Patric filed a paternity claim that resulted in a battle in court. The mother claimed that Patric was never involved in the boy’s life and that he was verbally abusive. The lower court originally ruled that Patric had no parental rights because the court decided that he was merely a “sperm donor.” On appeal, Patric won the right to a retrial and this time the court ruled in his favor. He was granted parental rights to his son and stated he plans to seek custody and visitation rights.

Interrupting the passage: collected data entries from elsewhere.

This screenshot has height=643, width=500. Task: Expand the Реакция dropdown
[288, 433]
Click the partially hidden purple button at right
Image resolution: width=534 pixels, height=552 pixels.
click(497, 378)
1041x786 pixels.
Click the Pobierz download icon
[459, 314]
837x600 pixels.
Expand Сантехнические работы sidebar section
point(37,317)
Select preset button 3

In 2013, the Florida Supreme Court ruled that an egg donor had legal parental rights. In that case, one woman provided eggs and her same-sex partner carried the child. After the relationship broke up, the birth mother took the daughter to Australia, which led to the mother whose eggs were donated to seek parental rights. The case led the Florida Supreme Court to rule that Florida’s Assisted Reproductive Technology Statute did not apply to cases in which it was clearly intended that the egg or sperm donor would have a role in the child’s life, such as in many same-sex couples. The law still stands in relation to anonymous donors, however.

Contact a Boca Raton Family Lawyer for Assistance

If you are facing a paternity suit, you do not want to risk losing your parental rights to spend time and build a relationship with your child. Instead, you should always consult with an experienced family law attorney in Boca Raton who has a thorough understanding of Florida laws and how they will relate to your case. Call the office of Alan R. Burton for all of your family law needs today.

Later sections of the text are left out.